Land & Environment
When thinking about my relationship to ecology and the environment, since I'm from Oklahoma, the Oklahoma Land Rush always comes to mind, especially since my classmates and I "reenacted" it in 3rd grade, a peculiar form of naturalized eco-domineering, colonial propaganda played out as a fun day where we all go on a run and set up little picnic spots. Descriptions of this spectacular event of the frontier seem to foreshadow the underbelly of manipulation, broken-treaties, & unrestrained violence against native peoples and the environment that permeate and often give basis to structures of colonial domination like the Army Corps of Engineers, the National Parks Service (less now than its origin), and the Bureau of Indian Affairs. Many of what would become the largest cities were already plotted out and marked before the signal to move on the "empty" land was even given, and the symbols of the rugged Cowboy and the cheating Sooner still embody the deeply identified-with rivalry of our two major college football teams at OSU & OU, respectively. In 7th grade, when we learned about & played the game The Oregon Trail, my image of Tom Cruise in Far and Away realizing his dream of having his own land and beating out the competition for his claim was quickly changed to a more brutal, maybe Hobbesian, picture of what life may have been like for settlers. A romantic view of native life would also be an injustice, but practices that embodied sustainability or any type of ethic with or to the land as anything other than artefact are hard to find for Western thinkers even in the most sympathetic reading of a Lockean property arrangement, which in most of the America's has the unspoken prior term of clearing the land or marking land as empty or passive with a complementary Humanist-Western-Chauvinist-Exceptionalism that marks nature (the feminine) and the native as other.

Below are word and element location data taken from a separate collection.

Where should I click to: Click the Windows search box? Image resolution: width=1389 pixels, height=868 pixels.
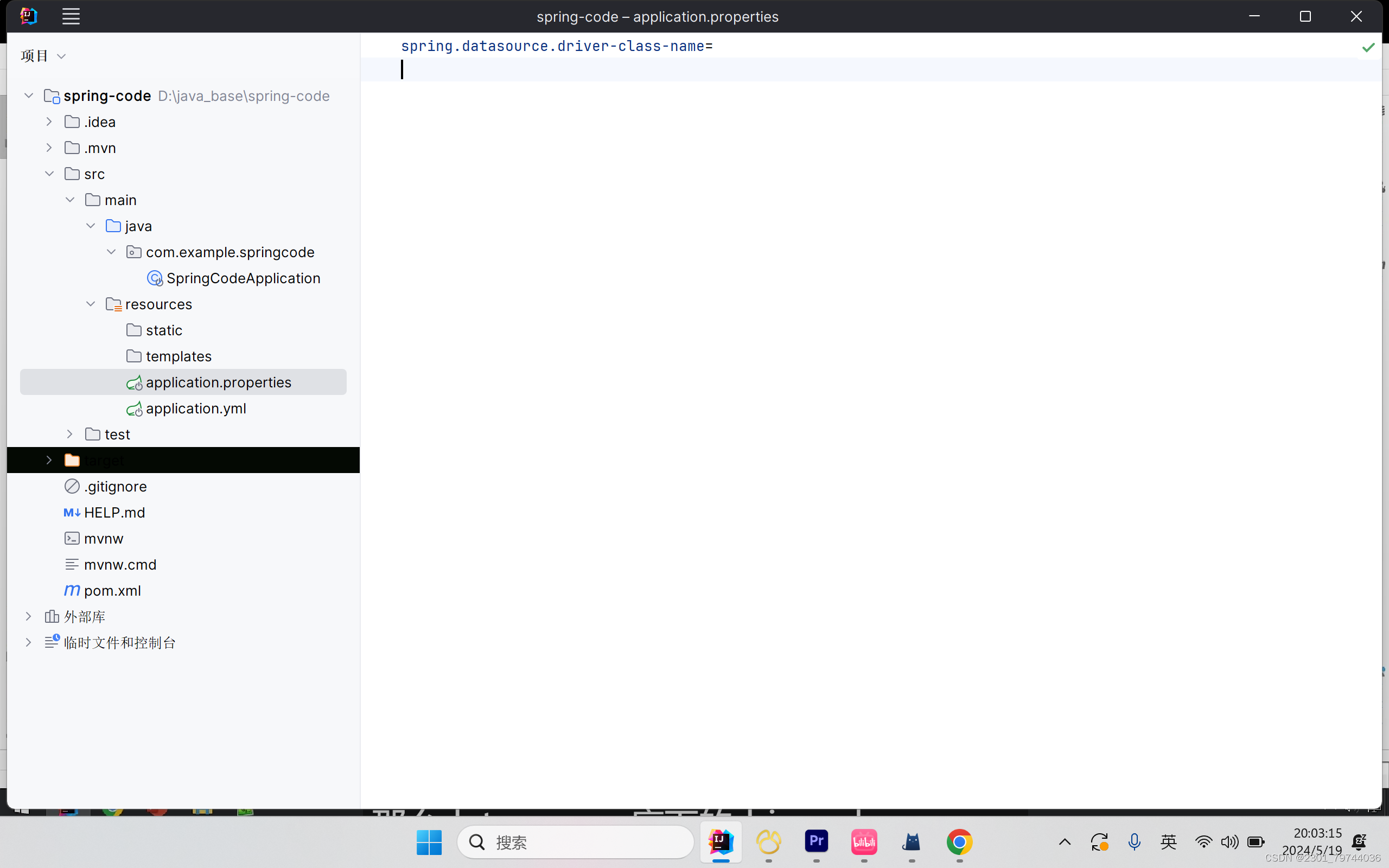pyautogui.click(x=575, y=841)
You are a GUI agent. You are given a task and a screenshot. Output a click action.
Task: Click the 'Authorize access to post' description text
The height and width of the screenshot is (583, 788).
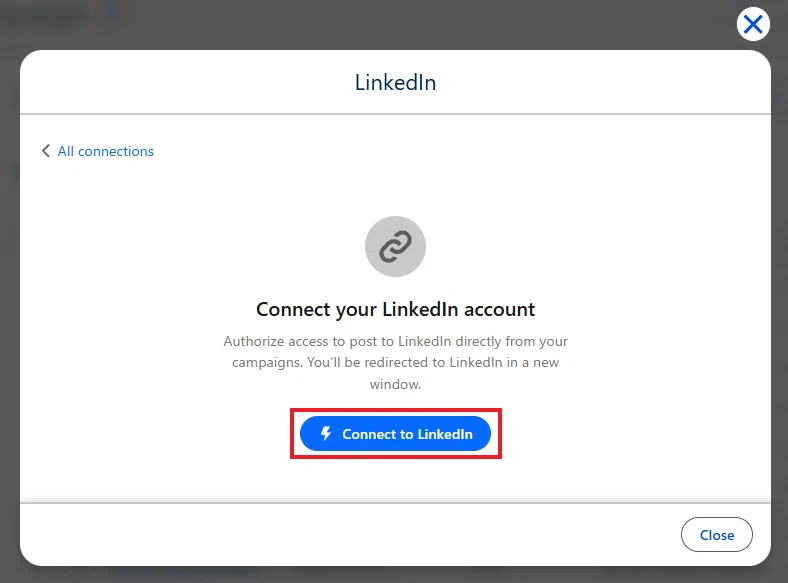(x=396, y=362)
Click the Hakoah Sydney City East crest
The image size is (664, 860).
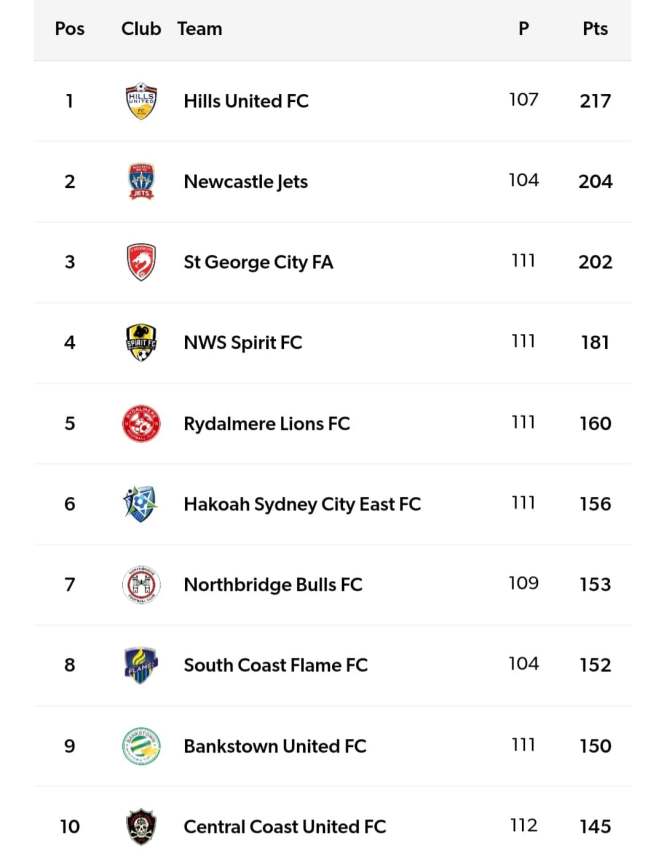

My own environmental ethic would probably be located between the thoughts of Felix Guattari (highly influenced by Deep Ecology and moving it into "three" ecologies of the natural/material environment, social life, and psychic worlds which all produce hybrid assemblages, all while maintaining a bodily machinist outlook that heterogenously unifies human and nonhuman agents and matter in plugging and unplugging processes) and Tuck & Yang and several other indigenous historians and theorists/activists that emphasize land-based pedagogies & non-metaphorical decolonization which tends to be in dialogue with settler-anthropogenic climate change & necessary steps to get out of or disrupt the incommensurable conditions of structural settler colonial violence.